Re: [HTML5] 2.8 Character encodings from Bil Corry on 2009-07-31 (public-html-comments@w3.org from July 2009)

From: Bil Corry <bil@corry.biz>
Date: Fri, 31 Jul 2009 15:08:12 -0500
To: "Dr. Olaf Hoffmann" <Dr.O.Hoffmann@gmx.de>
CC: public-html-comments@w3.org
Message-ID: <4A734F2C.2000303@corry.biz>
Dr. Olaf Hoffmann wrote on 7/31/2009 1:10 PM: 
> With the still open questions I mainly try to find out whether it is 
> possible to specify, that a 'HTML5' document has an encoding like 
> 'ISO-8859-1' and not 'Windows-1252'.

You do it the same way as you would for any character set, by specifying the content encoding as ISO-8859-1.  Typically this is done via the Content-Type header:

 Content-Type: text/html; charset=ISO-8859-1

That header means, "This HTML document is in the ISO-8859-1 character set."  By inference, it also means that it isn't Windows-1252, or UTF-8, etc.

 
> As far as I understand the specification, this is not possible

I think what you mean is it isn't possible to force the UA to use the ISO-8859-1 charset when specified and you're right.  As I mentioned in my previous email, IE will display Windows-1252 when MacRoman is specified which is clearly wrong -- the glyphs don't even come close to matching each other.  As an author you have to work around that.  And as an author you must ensure the encoding is correct to get consistent results.


> but
> then the other questions become interesting, because typically
> it is relevant what the server indicates, not what is mentioned
> explictely or implicitely in the document.

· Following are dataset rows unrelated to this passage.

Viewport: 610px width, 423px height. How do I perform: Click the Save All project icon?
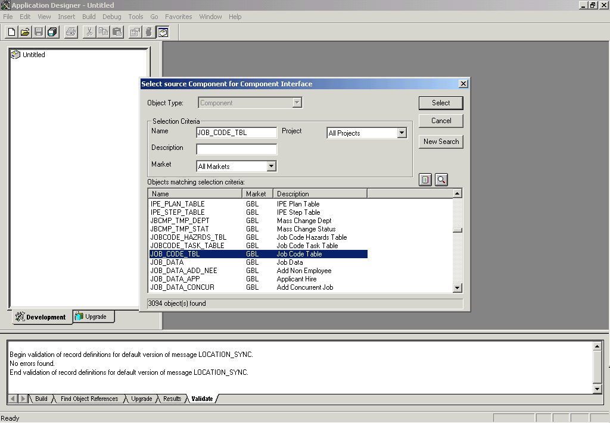(52, 32)
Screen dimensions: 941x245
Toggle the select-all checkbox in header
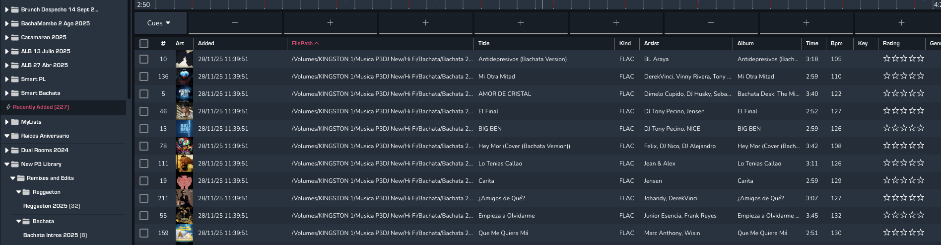tap(144, 44)
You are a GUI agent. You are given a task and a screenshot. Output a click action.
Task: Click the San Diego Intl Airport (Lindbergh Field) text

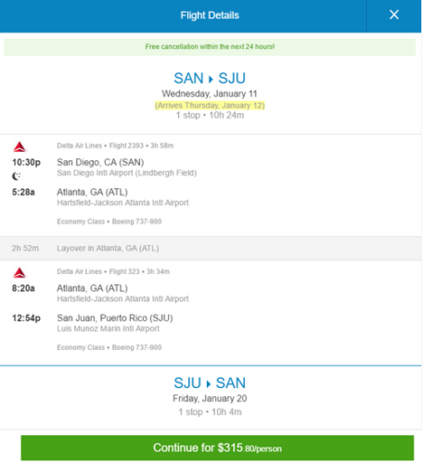127,173
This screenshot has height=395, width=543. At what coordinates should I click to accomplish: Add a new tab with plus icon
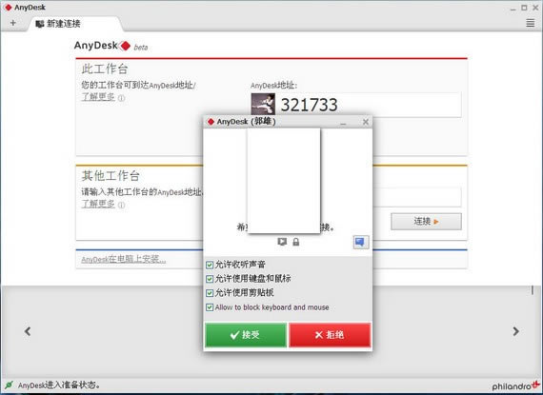pos(13,23)
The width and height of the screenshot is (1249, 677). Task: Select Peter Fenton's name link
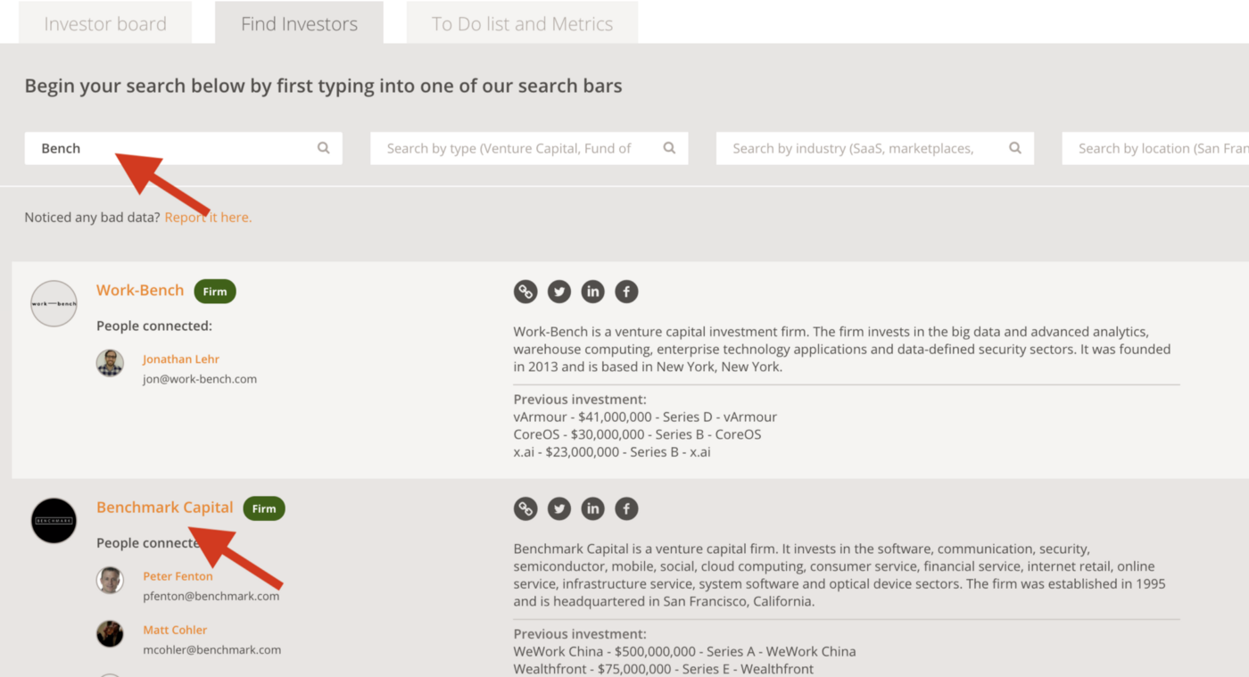tap(178, 576)
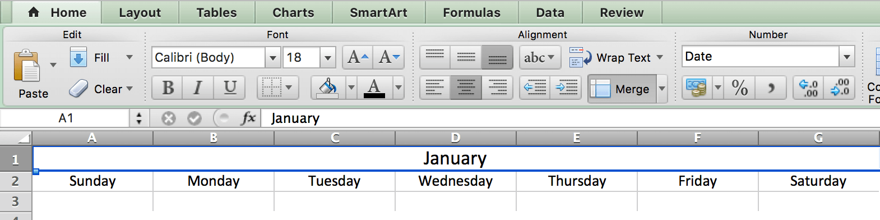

I haven't ever tested what happens when the content-type header doesn't match the meta, but considering it's incorrect, an author can hardly expect positive results.  I wonder if HTML5 specifies the behavior in this case?


> As already mentioned, years ago there were browsers/versions without this
> bug and for typical 'ISO-8859-1' a slightly wrong decoding is not really a
> problem, as already discussed. A practical problem currently only appears,
> if a document has the wrong encoding information and a legacy browser
> without the bug is used to present it. Because not all legacy browsers
> have this bug, it is a misinformation of authors to make them believe, that
> everything is solved for buggy documents, because all browser
> compensate this bug with yet another browser bug. However, authors
> of documents with wrong encoding informations are guilty anyway,
> this is not really a problem of a specification. It is just more difficult to
> teach them to write proper documents. Indifferent or ignorant 
> authors are not necessarily a problem for a specification, they are
> a problem mainly for the general audience.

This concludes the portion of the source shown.